Author: Dr Aniruddha Maiti

Co-authors: Dr ChandanChakraborty, Dr Maitreya Maiti,Dr Kanika Agarwal,Dr RahulBahekar , Dr Chirag Bhatt, Dr R C Paul

Key words : Diabetic Retinopathy Screening , Computer assisted, Quantitative characterization

Abstract : It is estimated that diabetes mellitus affects 4 per cent of the world’s population, almost half of whom have some degree of DR at any given time. DR occurs both in type 1(Juvenile Diabetes or Childhood Diabetes )and type 2 (adult onset) diabetes mellitus and has been shown that nearly all type 1 and 75 per cent of type 2 diabetes will develop DR after 15 yr duration of diabetes . In collaboration with IIT Kharagpur a software has been developed which is used for the early detection and risk categorisation of diabetic retinopathy (DR). The software uses data analytics capabilities to automatically compare and analyze retina images of the patient. It can tell if the patient has DR and also provides risk categorization ranging from low to medium and high. Results with the software shows accuracy level of 77-93 percent when real patient screening for diabetic retinopathy.

Introduction:

Diabetic retinopathy (DR) or retinal damage caused by diabetes is a predominant reason for loss of vision. In 2007, International Diabetes Federation estimated that 40.9 million people in India were diabetic and speculated that this number would rise to 69.9 million by 2025. However, DR can be prevented if diagnosed early. With the increasing tendency of diabetes in Indian population, there should be a retinal screening protocol for follow-up on routinely basis. This calls for an immediate development of DR screening tool for Indian (diabetic) population to prevent it on regular basis. Computer assisted screening of diabetic patients using fundus images is highly relevant not only to provide mass screening service but also to act as a clinical decision support system in order to provide ‘Affordable’, ‘Accessible’ DR screening facilities.

Purpose :

To conduct a feasibility study of computer-aided screening for diabetic retinopathy by developing a computerized program to automatically detect retinal changes from digital retinal images.

Material and method:

The study was carried out in three steps. Step 1 was to collect baseline retinal image data of  eyes of normal subjects with normal fundus and data  of diabetic patients with diabetic retinopathy. All data were recorded by digital fundus camera. Step 2 was to analyze all retinal images for normal and abnormal features. By this method, the automated computerized screening program was developed inIndian Institute of Technology Kharagpur  in the department ofSchool of Medical Science & TechnologyThe program preprocesses color retinal images and recognizes the main retinal components (optic disc, fovea and blood vessels) and diabetic features such as exudates, haemorrhages, and microaneurysms. All of the accumulated information is interpreted as normal, abnormal, or unknown. Step 3 was to evaluate the sensitivity and specificity of the computerized screening program by testing the program on diabetic patients and comparing the program’s results with the results of screening by retinal specialist in Susrut eye hospital and research centre.

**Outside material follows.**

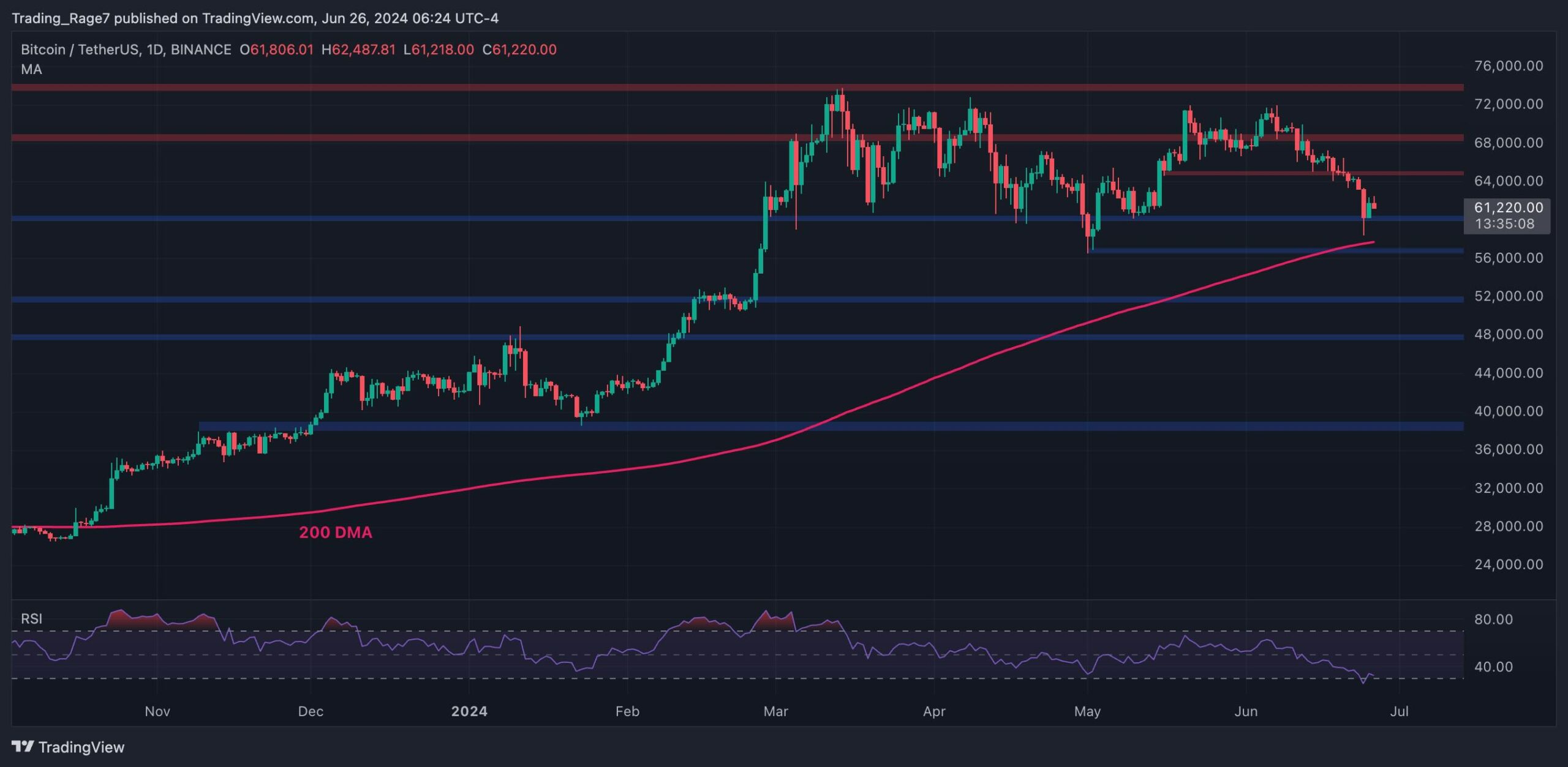Click the TradingView logo icon
The height and width of the screenshot is (767, 1568).
coord(23,746)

In digital world, an image can be described as two-dimensional matrix where each unit (pixel) contains a numeric value (intensity).  The dimension of the matrix is equal to the original image size. Color image like RGB has three channel viz. Red, Green and Blue. So the pixel value of any point of an image is sum of RED, GREEN and GREEN value.  In a image we can consider some group of entities like background and foreground (blood vessels, microaneurysms etc). Each entity or group contain similar pixel value.

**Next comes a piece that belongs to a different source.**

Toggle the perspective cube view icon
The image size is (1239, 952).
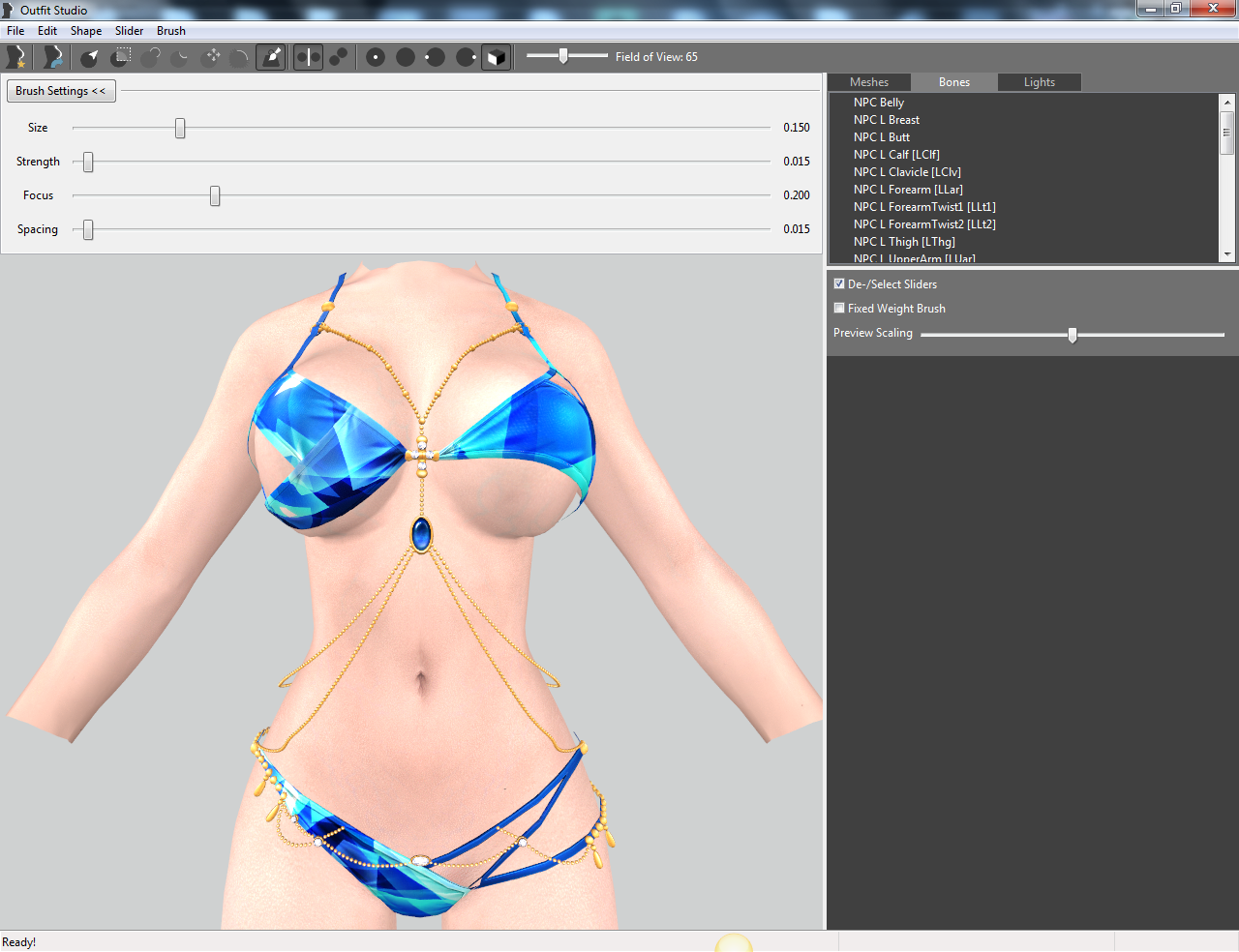tap(496, 57)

Digital Image processing follows  the steps: Acquisition, Pre-processing , Segmentation, Feature Extraction

Fig-1 – Image Acquisition

We needed pre-processing to make the image more noise free and accurate. Neighborhood sampling algorithm makes the image more robust to identify the vessel by selecting the pixel with values lies between 0.025 -0.55 μm.

Fig-2 – Pre-processing

Each color channel generate different pixel intensity value for the entities of the image. From study, we got that, the green color channel based image (pixel value only containing green intensity) gives the more suitable pixel set where different entity can be distinguished like exudates from image background.

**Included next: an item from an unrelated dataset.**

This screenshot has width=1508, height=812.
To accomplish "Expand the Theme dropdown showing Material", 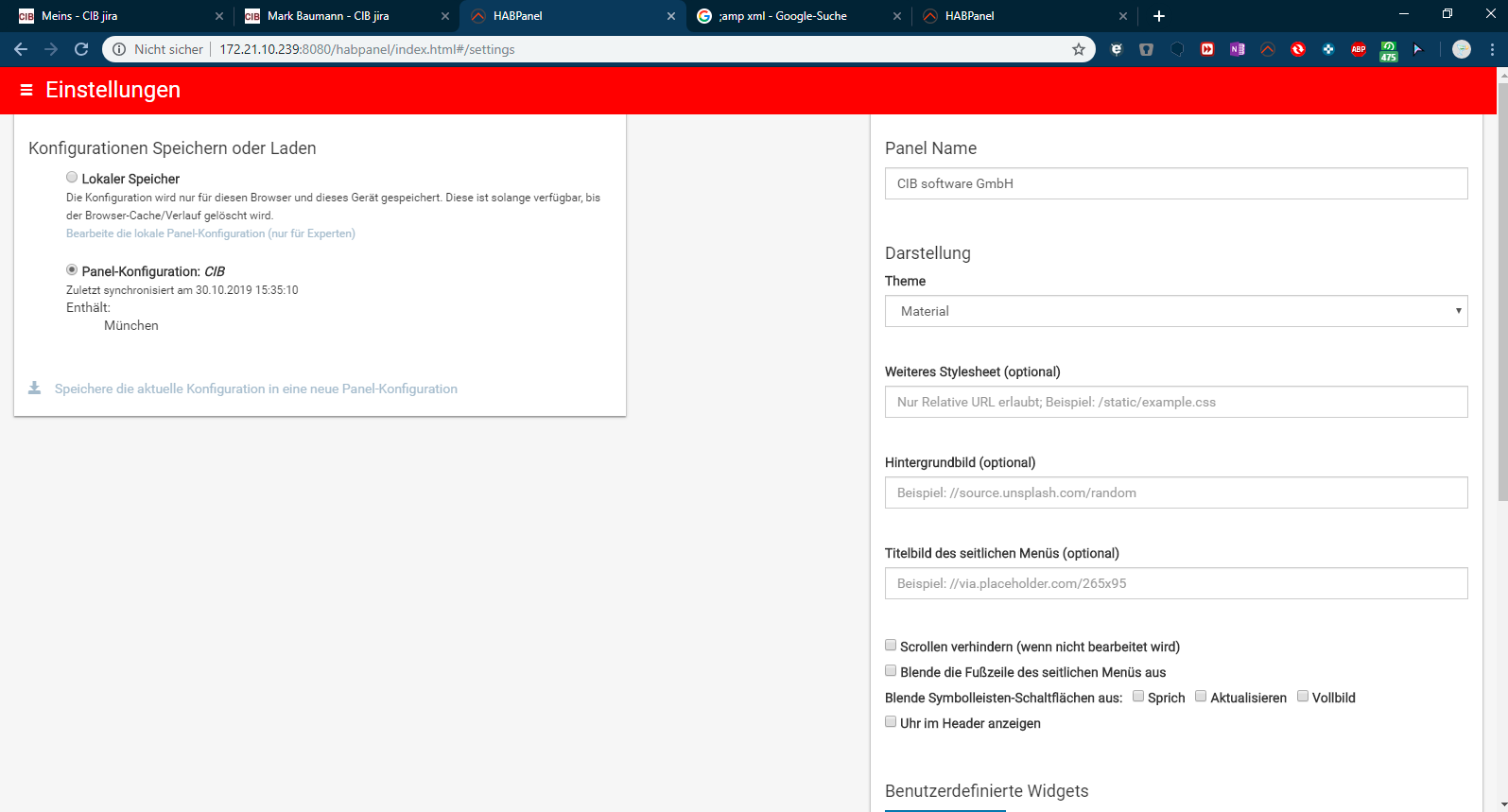I will 1175,311.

Later we simply identify the set of pixels for different entities and segment them from the image based on thresholding (choose only those pixel  values lesser/greater than a particular value) and some mathematical morphological reconstruction.

Fig-3- Segmentation

Fig- 4

Hence, high intensity regions were segmented by thresholding for morphological reconstruction. Quantitative features were extracted as counts, total area due to microaneuryms, haemorrhages, exudates, blood vessels, number of bifurcation points. Features were statistically analyzed to find most significant ones. Finally, DR screening module has been developed based on neural network and fuzzy-rule based approaches.

Results :

The developed software provided around 85%, 77%, and 93% accuracy using the 100 images, respectively, for hemorrhages and microaneurysms, hard exudates . (Fig-5)

The specificity was 72 %

 

Fig -5

Conclusion :

The automated screening program was able to differentiate between the normal fundus and the diabetic retinopathy fundus. The program may be beneficial for use in screening for diabetic retinopathy. Further development of the program may provide higher sensitivity.

References :

  1. Singalavanija A, Supokavej J, Bamroongsuk P, Sinthanayothin C, Phoojaruenchanachai S, Kongbunkiat VFeasibility study on computer-aided screening for diabetic retinopathy.Jpn J Ophthalmol. 2006 Jul-Aug;50(4):361-6
  2. References :

    1. Singalavanija A, Supokavej J, Bamroongsuk P, Sinthanayothin C, Phoojaruenchanachai S, Kongbunkiat VFeasibility study on computer-aided screening for diabetic retinopathy.Jpn J Ophthalmol. 2006 Jul-Aug;50(4):361-6
    2. Automated analysis of retinal images for detection of referable diabetic retinopathy.Abràmoff MD, Folk JC, Han DP, Walker JD, Williams DF, Russell SR, Massin P, Cochener B, Gain P, Tang L, Lamard M, Moga DC, Quellec G, Niemeijer M. JAMA Ophthalmol. 2013 Mar;131(3):351-7. doi: 10.1001/jamaophthalmol.2013.1743.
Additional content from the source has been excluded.